Эфемерида политкорректности! Округлый взмах топора. Голова его покатилась: даже в осколках утренней действительности проскальзывал, ежели их сопоставить, образ тёмного — хоть глаз выколи, женина булавка! — параллелепипеда Валькирьевой ночи святой Вальпургии. Мгновение, повремени! Но вот уже гимнастёрка с пудрой перхоти на подбитых ватой плечах удалялась с наскоро нацепленным на шею сферическим членом, оставивши окрест Алексея Петровича привычный человечий войд франкоязычной части пассажиров, от коего тот запросто отгородился илионским альказаром. Лишь китаец, видимо, посвящённый в тонкости галльских пустолыг, загадочно улыбался своим праксителевским профилем, опустивши его, точно Афродита, к ступне — к уменьшенному плосколикому столичному пригороду с насаженным по самую морщину переносицы капором фабрики, отводившей свой чёрный дух строго на восток, к Солнцу, кое-как освещавшему весь муравейник рыжих рабочих, ростом не выше лис.

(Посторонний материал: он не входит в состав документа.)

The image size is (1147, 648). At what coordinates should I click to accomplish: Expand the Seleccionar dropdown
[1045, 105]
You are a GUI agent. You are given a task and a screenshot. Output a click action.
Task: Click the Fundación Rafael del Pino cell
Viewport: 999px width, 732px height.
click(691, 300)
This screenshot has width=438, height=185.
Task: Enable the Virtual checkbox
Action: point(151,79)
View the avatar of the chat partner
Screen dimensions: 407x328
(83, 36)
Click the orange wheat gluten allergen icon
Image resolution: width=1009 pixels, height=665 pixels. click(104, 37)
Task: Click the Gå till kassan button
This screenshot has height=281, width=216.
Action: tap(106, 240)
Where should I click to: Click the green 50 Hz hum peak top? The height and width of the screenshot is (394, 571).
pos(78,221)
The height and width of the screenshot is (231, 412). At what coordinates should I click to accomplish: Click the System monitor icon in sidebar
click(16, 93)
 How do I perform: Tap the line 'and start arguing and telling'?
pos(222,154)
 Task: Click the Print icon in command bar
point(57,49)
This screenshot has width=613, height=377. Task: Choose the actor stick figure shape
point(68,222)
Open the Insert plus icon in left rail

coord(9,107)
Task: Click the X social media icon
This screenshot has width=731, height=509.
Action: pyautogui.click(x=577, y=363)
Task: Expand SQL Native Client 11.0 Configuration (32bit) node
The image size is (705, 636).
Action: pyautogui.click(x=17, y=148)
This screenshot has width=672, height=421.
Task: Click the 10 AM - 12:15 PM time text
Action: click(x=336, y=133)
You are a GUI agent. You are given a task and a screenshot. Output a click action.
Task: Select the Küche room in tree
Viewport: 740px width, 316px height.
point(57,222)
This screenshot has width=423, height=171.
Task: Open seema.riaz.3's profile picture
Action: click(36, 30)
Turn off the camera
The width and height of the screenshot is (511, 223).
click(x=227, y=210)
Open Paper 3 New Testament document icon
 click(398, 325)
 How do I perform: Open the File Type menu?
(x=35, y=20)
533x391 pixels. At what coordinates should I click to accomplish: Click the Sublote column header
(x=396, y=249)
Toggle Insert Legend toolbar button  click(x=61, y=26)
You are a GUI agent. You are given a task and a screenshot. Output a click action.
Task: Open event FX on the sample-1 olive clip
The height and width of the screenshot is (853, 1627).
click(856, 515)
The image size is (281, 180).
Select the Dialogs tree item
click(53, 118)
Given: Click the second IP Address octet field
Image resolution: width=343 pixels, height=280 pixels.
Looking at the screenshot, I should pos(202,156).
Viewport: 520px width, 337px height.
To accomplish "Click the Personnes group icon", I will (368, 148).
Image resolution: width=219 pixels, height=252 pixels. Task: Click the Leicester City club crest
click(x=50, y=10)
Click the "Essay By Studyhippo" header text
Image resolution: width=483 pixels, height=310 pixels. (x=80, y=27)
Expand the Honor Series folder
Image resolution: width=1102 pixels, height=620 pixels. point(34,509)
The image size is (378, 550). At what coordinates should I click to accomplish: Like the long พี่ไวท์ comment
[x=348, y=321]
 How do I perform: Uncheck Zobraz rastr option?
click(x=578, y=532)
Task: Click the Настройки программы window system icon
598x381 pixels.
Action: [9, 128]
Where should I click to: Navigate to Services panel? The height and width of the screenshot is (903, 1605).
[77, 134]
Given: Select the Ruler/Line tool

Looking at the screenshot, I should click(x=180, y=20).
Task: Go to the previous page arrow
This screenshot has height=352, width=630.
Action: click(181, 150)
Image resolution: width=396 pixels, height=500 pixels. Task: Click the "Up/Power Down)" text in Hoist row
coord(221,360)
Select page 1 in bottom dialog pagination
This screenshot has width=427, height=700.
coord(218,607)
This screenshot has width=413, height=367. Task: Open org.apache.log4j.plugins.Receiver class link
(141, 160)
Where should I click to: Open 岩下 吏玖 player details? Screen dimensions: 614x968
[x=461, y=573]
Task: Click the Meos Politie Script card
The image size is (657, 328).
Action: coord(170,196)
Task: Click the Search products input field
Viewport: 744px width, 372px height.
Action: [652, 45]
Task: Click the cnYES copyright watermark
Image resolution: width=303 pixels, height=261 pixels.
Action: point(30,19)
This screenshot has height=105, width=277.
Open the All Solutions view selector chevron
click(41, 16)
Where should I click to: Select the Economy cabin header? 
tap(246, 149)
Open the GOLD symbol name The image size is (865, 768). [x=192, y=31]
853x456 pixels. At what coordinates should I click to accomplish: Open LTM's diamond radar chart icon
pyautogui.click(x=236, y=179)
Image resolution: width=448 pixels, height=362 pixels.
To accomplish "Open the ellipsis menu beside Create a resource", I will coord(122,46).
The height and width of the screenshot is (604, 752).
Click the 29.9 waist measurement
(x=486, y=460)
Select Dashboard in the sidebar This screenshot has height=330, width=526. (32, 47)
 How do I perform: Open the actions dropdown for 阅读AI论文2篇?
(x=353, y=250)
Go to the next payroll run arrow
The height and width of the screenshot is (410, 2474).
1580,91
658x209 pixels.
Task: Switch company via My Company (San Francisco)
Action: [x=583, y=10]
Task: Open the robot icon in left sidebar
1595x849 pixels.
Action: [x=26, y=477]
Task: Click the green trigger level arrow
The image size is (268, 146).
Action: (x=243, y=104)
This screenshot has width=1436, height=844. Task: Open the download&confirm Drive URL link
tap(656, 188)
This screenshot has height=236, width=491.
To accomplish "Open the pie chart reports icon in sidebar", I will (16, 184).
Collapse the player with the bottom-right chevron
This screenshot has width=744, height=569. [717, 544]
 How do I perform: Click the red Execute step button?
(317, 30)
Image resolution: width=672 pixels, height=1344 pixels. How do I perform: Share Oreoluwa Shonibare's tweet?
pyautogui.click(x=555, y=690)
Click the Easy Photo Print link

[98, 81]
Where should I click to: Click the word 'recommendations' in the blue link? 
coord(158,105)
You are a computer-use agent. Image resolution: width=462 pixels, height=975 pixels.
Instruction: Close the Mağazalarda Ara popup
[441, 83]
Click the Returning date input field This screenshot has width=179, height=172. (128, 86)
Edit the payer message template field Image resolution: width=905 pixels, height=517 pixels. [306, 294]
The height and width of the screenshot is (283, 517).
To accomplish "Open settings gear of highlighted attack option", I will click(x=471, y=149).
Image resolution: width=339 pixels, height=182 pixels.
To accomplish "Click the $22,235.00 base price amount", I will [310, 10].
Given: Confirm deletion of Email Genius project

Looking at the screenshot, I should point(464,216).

Сам Париж ещё можно было рассмотреть за гётитовым сейчас крылом: серая склизкость монпарнасовой башни средь глянцевитых крыш с претензией на равносторонность — будто кайботтов зонтик над брусчаткой.
Прямо над лайнером тучи тревожно раздались в стороны, будто уготовляя западню, в кою он и устремился вослед голубому с сероватой шерсткой облачку: узкая талия, ножка уж вовсе белоснежная, ловко убираемая (когда грозовая волна, настёгиваемая Вендавалем, покушалась на её изящество), чтобы превратиться в налитую Солнцем виману с телами ламий-царевичей да грузинкой при возжах.
Сон ещё не приходил, хоть Алексей Петрович и пробовал погрузиться в преступный перечень капающего в Босфор янтаря, доставляемого потом из греков в варяги гипертоническими гиперборейцами, некогда отклонившимися к северо-западу от следов коровьего галопа, маскирующих финикийские набеги на сакли волооких черкешенок. Накрапывание полудрагоценного плача ускорялось, переплавляясь постепенно в отчётливый шелест ливня, сначала лишь отдалённо соответствующего (как ядрёная рубенсова округлость — ренуаровой, близорукой) полётам клавишных перстов налитого багровым, от макушки до косоворотки, бородача. А выше бороды, под бородой, везде, где едва проглядывались дрожащие залежи жира, — кинжальная рана наизнанку! — вместо отрешённого импровизиторского взора, обыкновенно направляемого поверх людских голов, вместо расслабленных желваков скул (невинных, будто и впрямь никогда не участвовали они в раздирании человечьего мяса!), присутствовала неподражаемая гримаса вселенской лени, всеотупляющей, всеопошляющей, всетерпимой, кою не проймёшь и захлёбывающимся стоном русского поэта с палестинским придыханием: «Ы-ы-ы-ы-ы!», — этим зыком, чреватым чернильным росчерком через лист, воздевший к небесам все свои четыре остроконечные копытца.